“De Statua”
Stedelijk Van Abbe-Museum
A sculpture exhibition whose participants ranged in age from 36 (Giuseppe Penone) to 62 (Joseph Beuys) in age clearly did not aim to show the latest developments in the field. Yet with the recent work of these 14 well-known artists, museum director Rudi Fuchs sought to develop new criteria for the making of sculpture. “De Statua,” the rather solemn title of both exhibition and catalogue, refers to an essay by Leon Battista Alberti, the Renaissance architect and theoretician. In it Alberti outlined two ways of sculpture: “Some proceed by adding and taking away, such as those who work in wax or clay . . . others merely by taking away, like those who, by removing the superfluous, reveal the figure of man . . . hidden within a block of marble. We call these latter sculptors.” Fuchs’ reliance on the Renaissance is rather surprising when such participants as Beuys, Luciano Fabro, Barry Flanagan, Richard Long, Bruce Nauman, Ulrich Rückriem, and the Netherlands’ Carel Visser have all been steering the course of sculpture away from these 15th-century theories for years. Moreover, only four artists satisfy Alberti’s description of the true sculptor: the painters Georg Baselitz, Jörg Immendorff, Markus Lüpertz, and A. R. Penck, all of whom have switched to sculpture since Baselitz surprised everyone at the 1980 Venice Biennale with a large piece in wood.
The exhibition, then, seems to have been staged to give a more rounded picture of the work of these four. Fuchs writes that their sculptures “bring certain qualities back into perspective” and might “lead to some new definition of sculpture.” So what’s new about them? The work stands on pedestals, is mainly figurative, is carved out of wood, and is rather primitive. These monumental sculptures are intended to last a long time—two originally wooden pieces by Lüpertz and Penck are here cast in bronze and iron. The work is new by being old-fashioned, and seeks to offer an alternative to the apparent dead end in sculpture following Minimal art’s rejection of craft, expression, and content.
But do roughly carved statues, because of a wide-open mouth or an upraised arm, express more content than a series of metal cubes? The works here that actually do offer a counterpoint to the formal stance come from those sculptors who have been going their ways for a very much longer time than the four painters—from Beuys, with his symbolic use of materials, Rückriem, who achieves expression through his personal idiom of carving and cutting, from Flanagan and Visser, with their whimsical fantasies, and from Fabro, whose position is quite separate.

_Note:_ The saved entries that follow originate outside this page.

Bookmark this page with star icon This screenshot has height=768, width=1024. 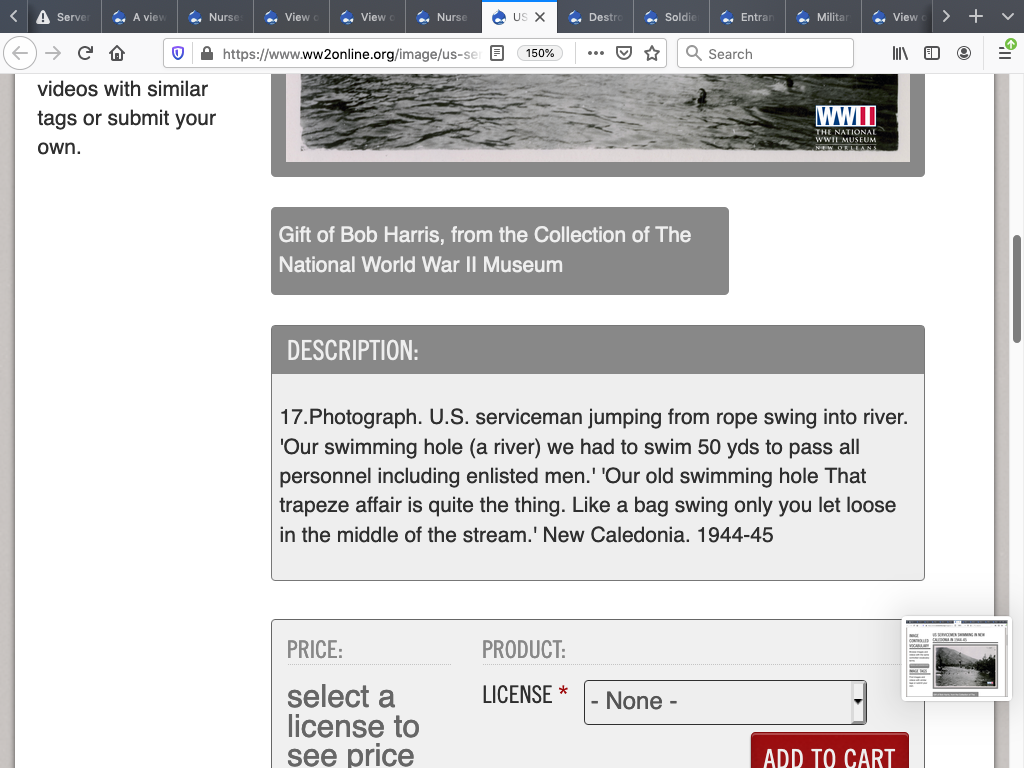(x=652, y=54)

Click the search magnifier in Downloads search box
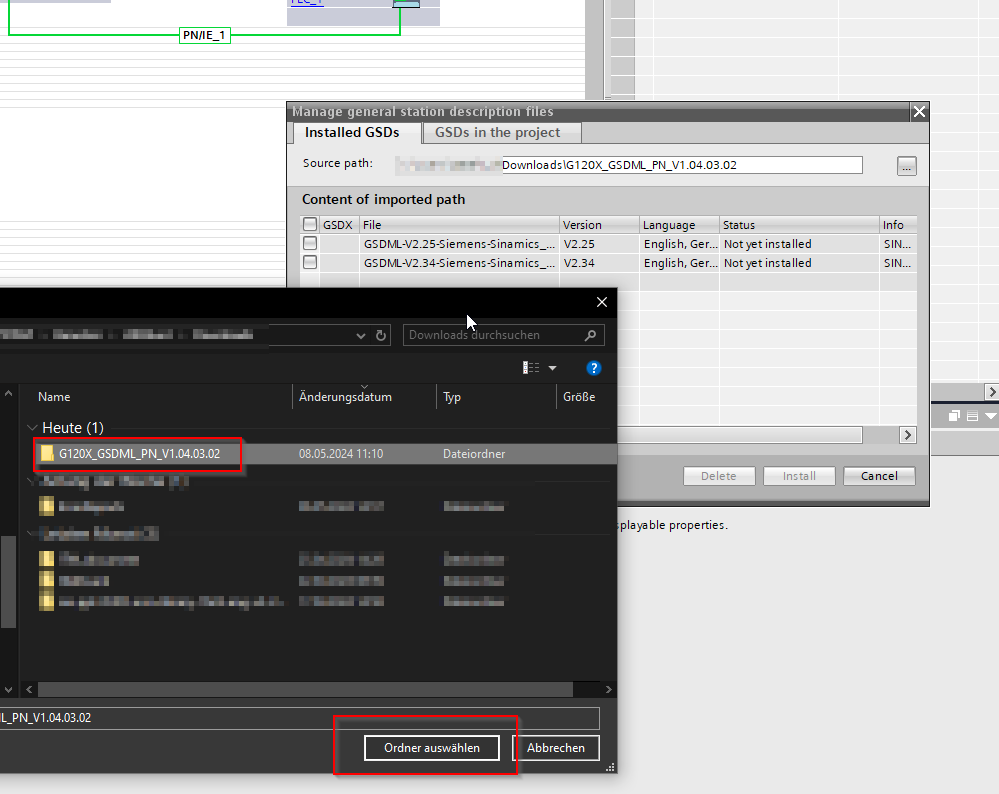point(591,336)
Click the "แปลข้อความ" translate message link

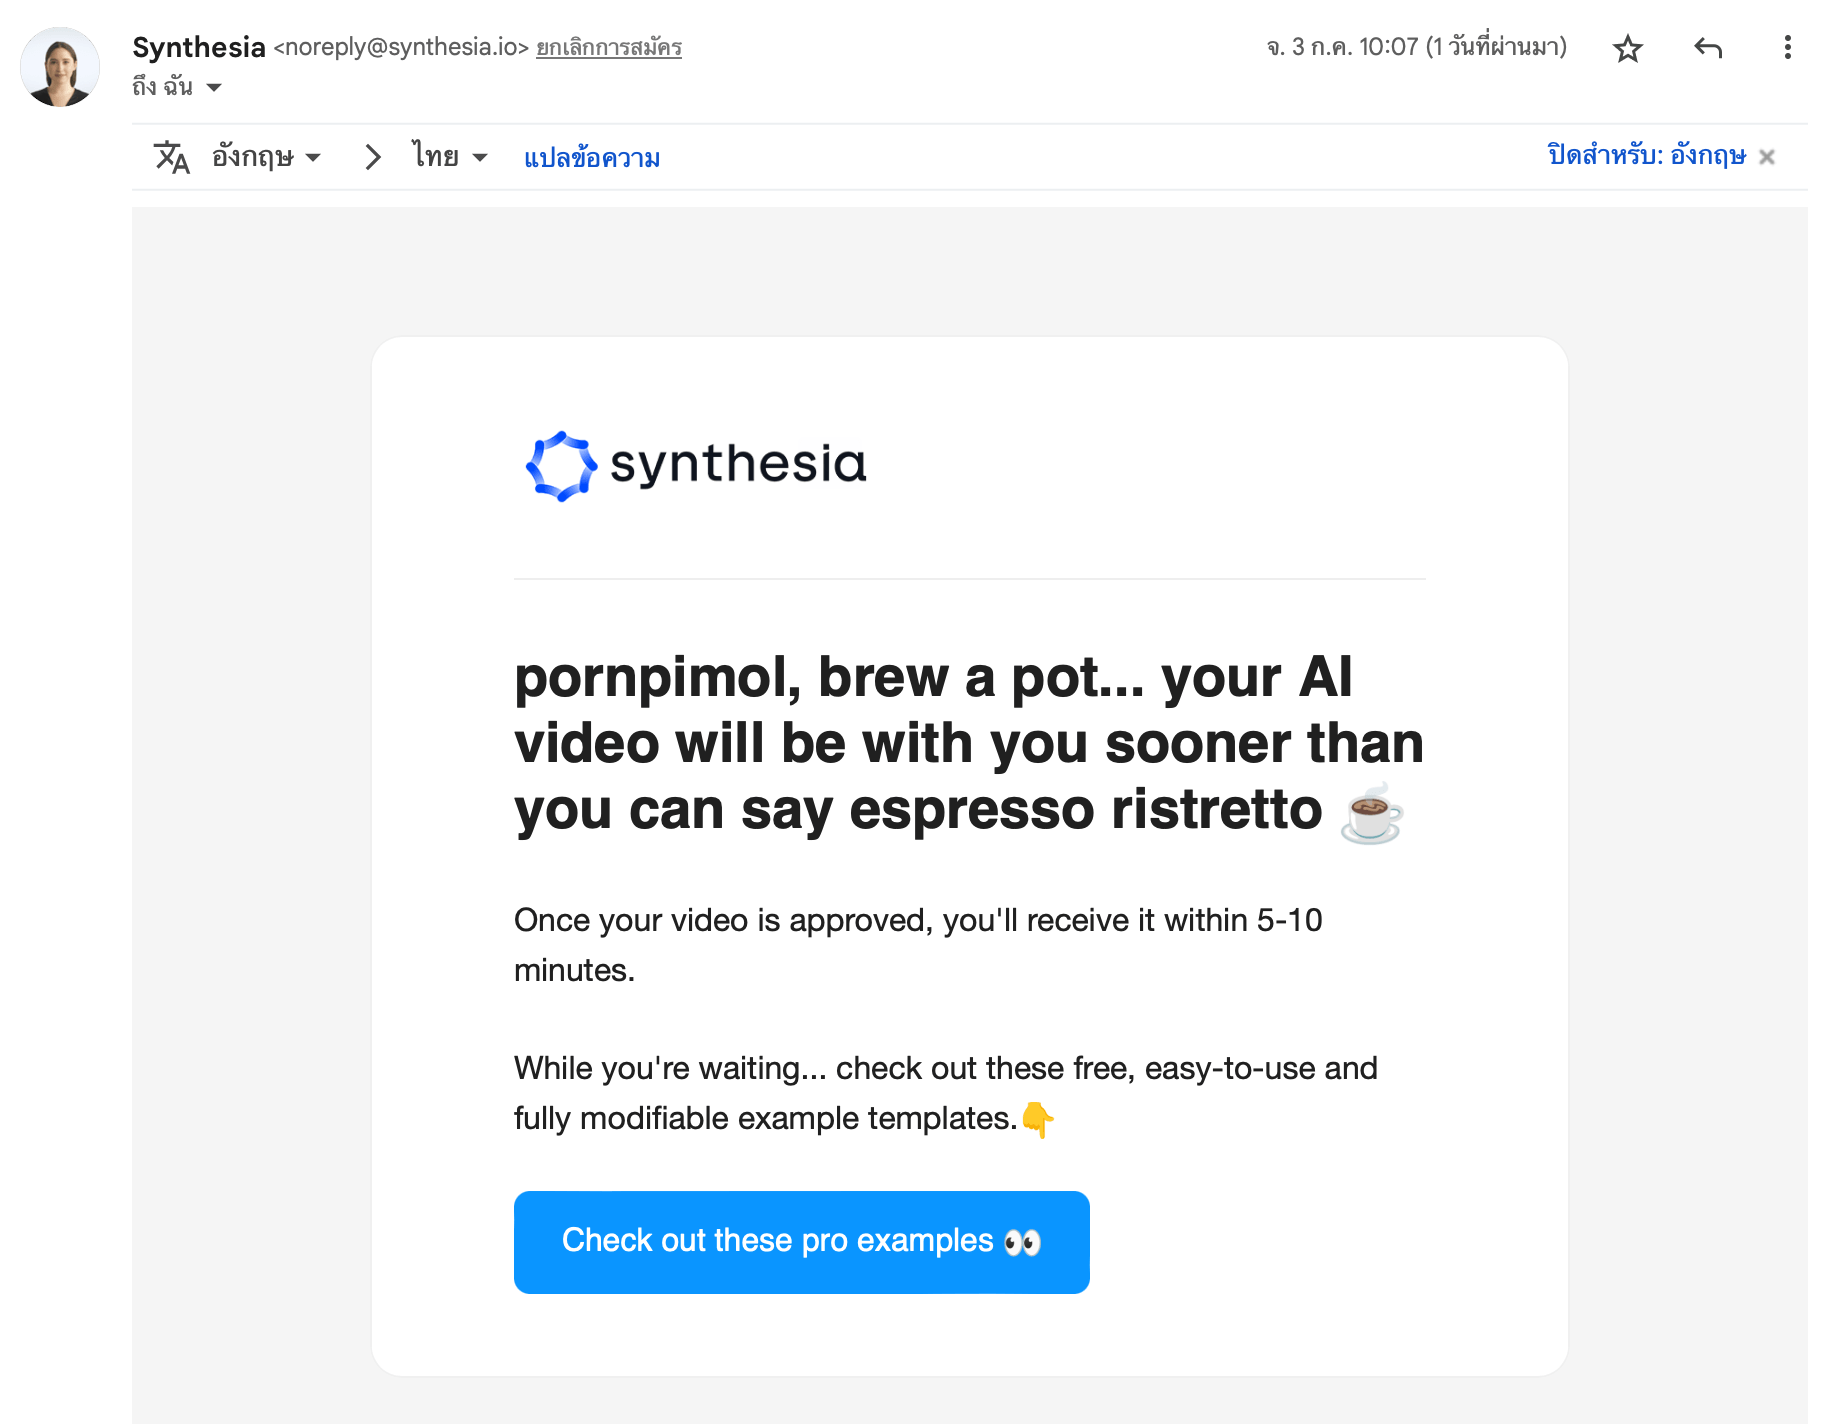tap(592, 158)

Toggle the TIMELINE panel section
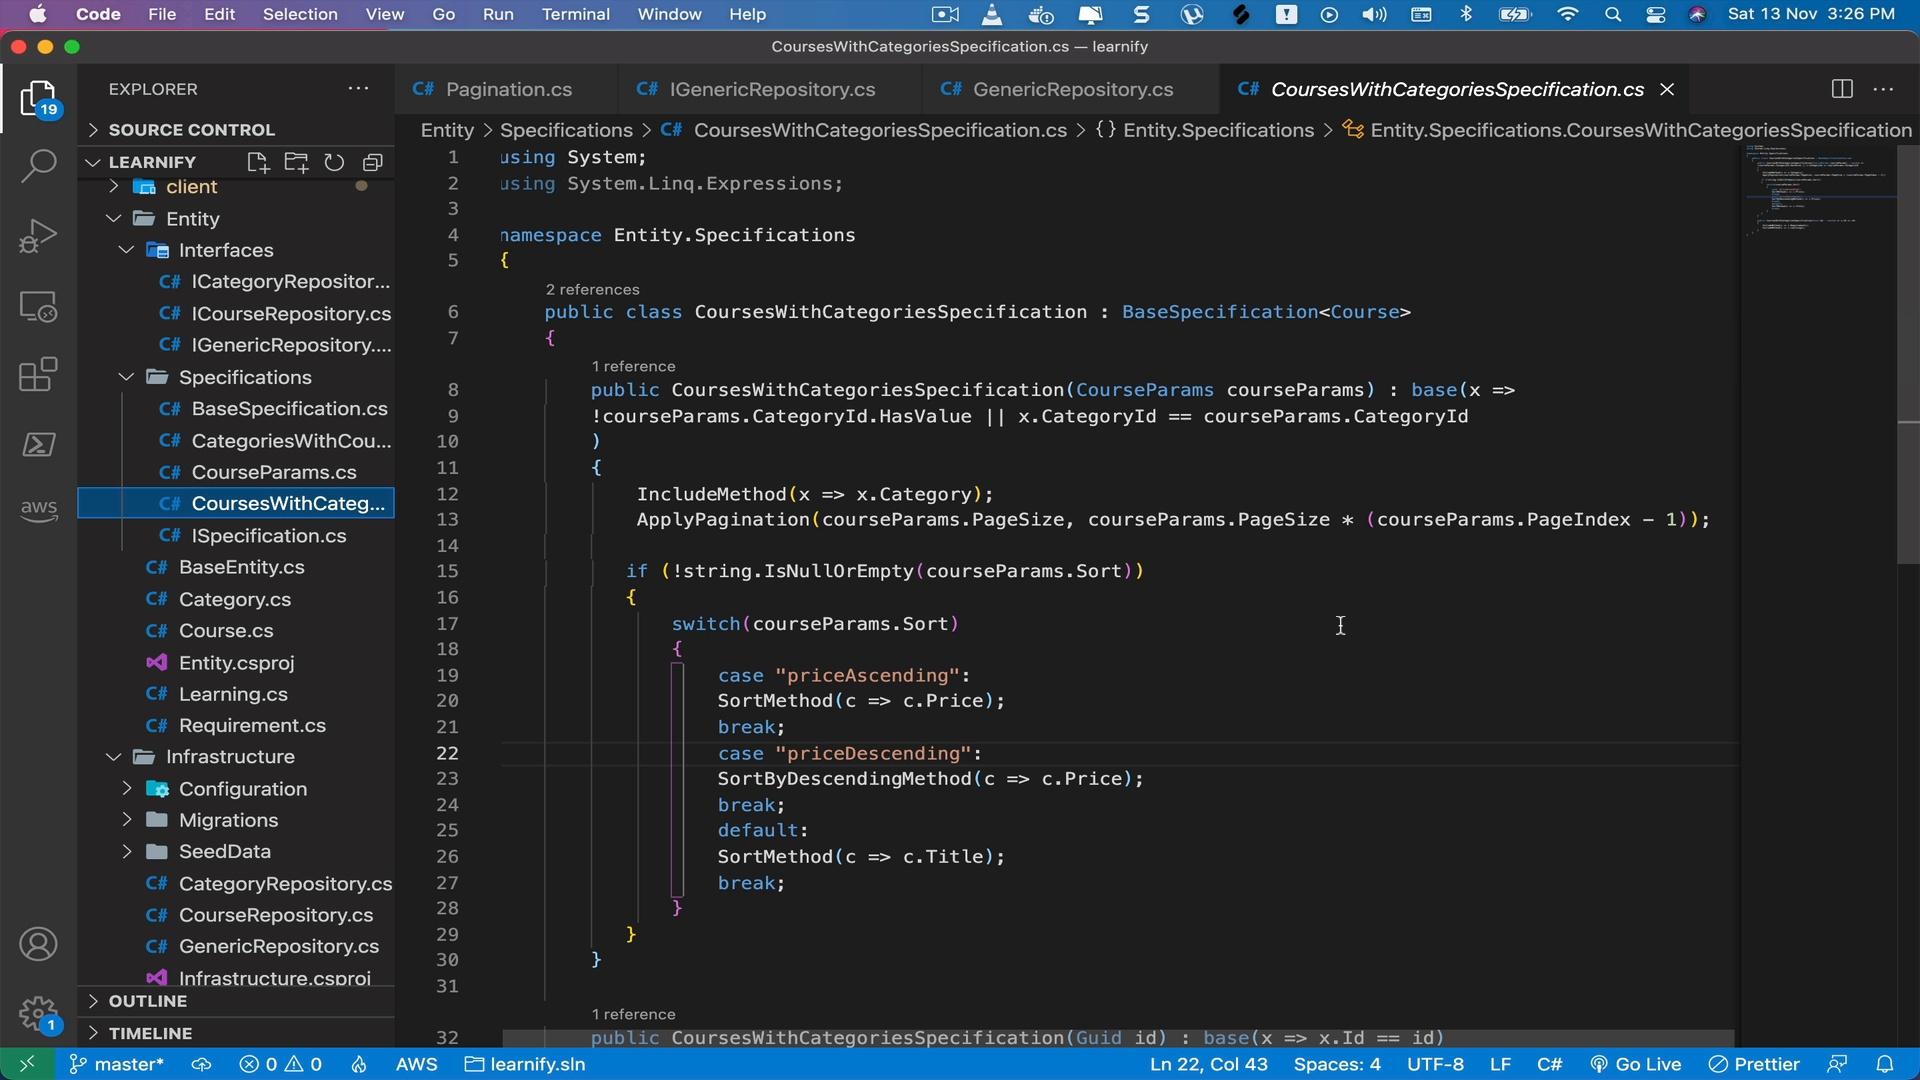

In Bacinelle (Basins), seven of his freeform glass dishes stand on a table covered with a white cloth; in the dishes are engraved the names of Malcolm X and others who paid for the ideas they held with their lives. It is almost as if each dish bears the decapitated head of John the Baptist, transformed into a glass form and merged with the dish itself. High above the table hangs a painted-wood rainbow of thin lines of color; balanced in its center is a little paper boat with an inscription. A single gust of wind and it would be gone.
Fabro’s sculpture stands as a monument to the imagination and to ideas. Wooden torsos on pedestals are simply monuments to craftsmanship, even if, as Alberti says, they are the work of the true sculptor.